I am curious if anyone know of any studies done with the cost\savings between owning an tube TV compared to a HD TV. I am still running analog tube TV's and started wondering how long the payback would be by investing in one of the new flat panel TV's
I don't know about the new ones. I got a 50in plasma that is like having a heater hanging on the wall. I've read mine is comparable to a refrigerator.
I believe you'll find that HDTVs are much more expensive to run than a CRT TV, even when a HDTV is turned off, it will use more power than running a CRT TV. You might be able find how many watts each of them use by looking on the back of the set on the label that also shows the model and serial number. If it's not shown, contact the manufacture as they should have an office in the US. And the more features that is has, the more power it uses, even when the video and audio are off!

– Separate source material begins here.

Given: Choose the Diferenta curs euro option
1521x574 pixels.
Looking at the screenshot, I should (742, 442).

Check it out and you'll see that Cynadon is right.
I just googled "led tv wattage". Plasma is 2 - 3 times led. I didn't find a rating for crt. It appears new tvs use more electricity than old ones. I'm assuming brightness and size is the reason. A large tv 25 years ago is small to normal by todays standards.
California was considering a ban on the new large plasma TV's at one time due to their high population density overloading the grid with the increased usage of power.

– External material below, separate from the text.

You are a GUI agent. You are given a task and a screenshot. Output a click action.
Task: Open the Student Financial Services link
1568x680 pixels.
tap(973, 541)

A Samsung 55" OLED TV uses 135W on average. That's about the same as a large laptop computer, or about what the lights in your average bathroom draw. Assuming roughly 5 hours of use per day, that's about $27 a year in electricity. Your average 32" CRT TV uses about 100-150W. A modern Samsung 32" LED TV draws roughly 30W on average. But it is correct that LED/OLED TVs do draw power when off, that same 32" Samsung draw 0.3W when off. Which will cost you about 30 cents per year.